Dès lors, les unes « chocs » du Figaro (qui affirme au sujet des fréristes que « telle une araignée, cette organisation a tissé sa toile dans tous les replis de la société » sans que cela ne soit démontré) et du Parisien apparaissent quelque peu comme le prolongement d’une opération de communication montée par Bruno Retailleau, qui n’est jamais le dernier à instrumentaliser la question de l’islam, faisant le lien entre l’immigration, les musulmans et l’insécurité.
La surenchère
« Nous sommes parfaitement en ligne sur le fait qu’il ne faut pas faire d’amalgame », a tenu à préciser l’Élysée. Si Emmanuel Macron, au sortir du Conseil de défense, a demandé à son gouvernement de formuler des propositions pour le mois de juin, le secrétaire général de Renaissance, Gabriel Attal, a appelé dès lundi soir à interdire le port du voile pour les mineurs de moins de 15 ans dans l’espace public.
Alors qu’une surenchère est à craindre, Jean-Luc Mélenchon a fustigé la façon de faire du gouvernement. « Ce genre de méthodes a déjà été appliqué dans le passé d’abord contre les protestants et les juifs », ce qui « conduit tout droit à un déchaînement d’inquisitions cruelles contre les personnes et désastreuses pour l’unité du pays ».

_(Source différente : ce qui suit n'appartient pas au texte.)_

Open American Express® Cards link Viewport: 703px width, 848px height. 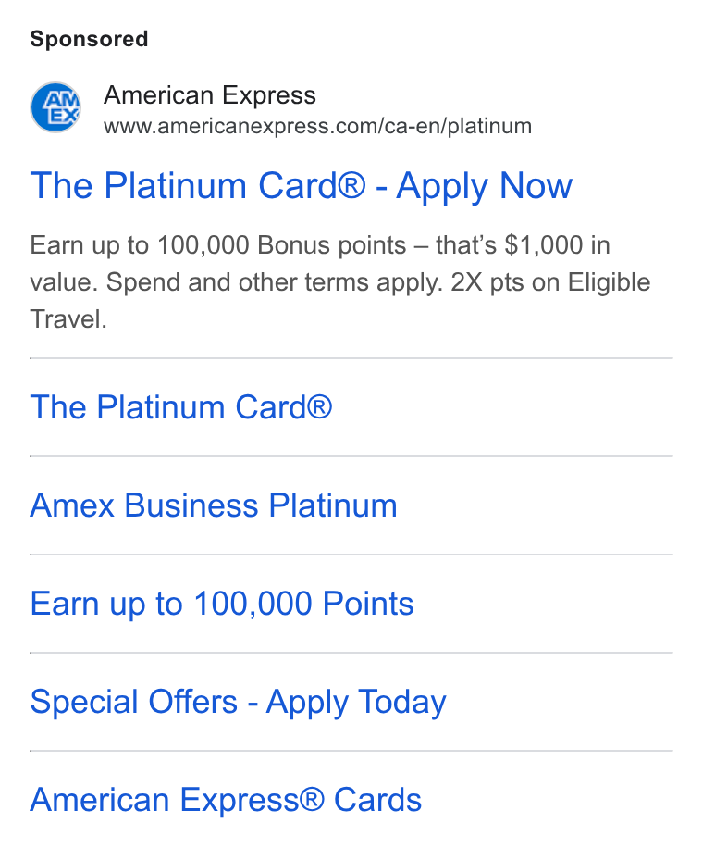[x=226, y=800]
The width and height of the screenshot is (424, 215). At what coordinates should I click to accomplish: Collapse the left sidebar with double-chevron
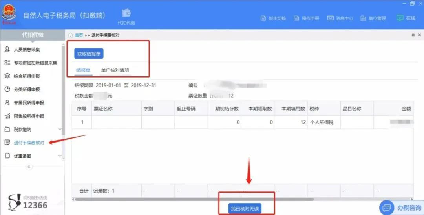point(29,167)
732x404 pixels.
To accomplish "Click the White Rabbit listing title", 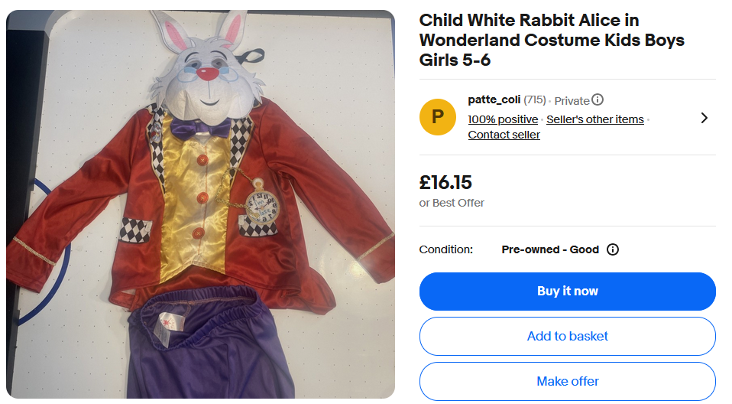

Reste à savoir ce que retiendra l’exécutif. Les auteurs du rapport notent que « prenant racine dans des quartiers à majorité musulmane généralement paupérisés, (les fréristes) répondent à des besoins de la population ». Cela amènera-t-il Emmanuel Macron à mesurer que les entraves faites à la justice sociale et à la promesse républicaine constituent un dangereux terreau ? Car la lutte contre l’islamisme doit être prise dans toutes ses dimensions, et sans instrumentalisation à même de nourrir toujours plus les peurs et les divisions.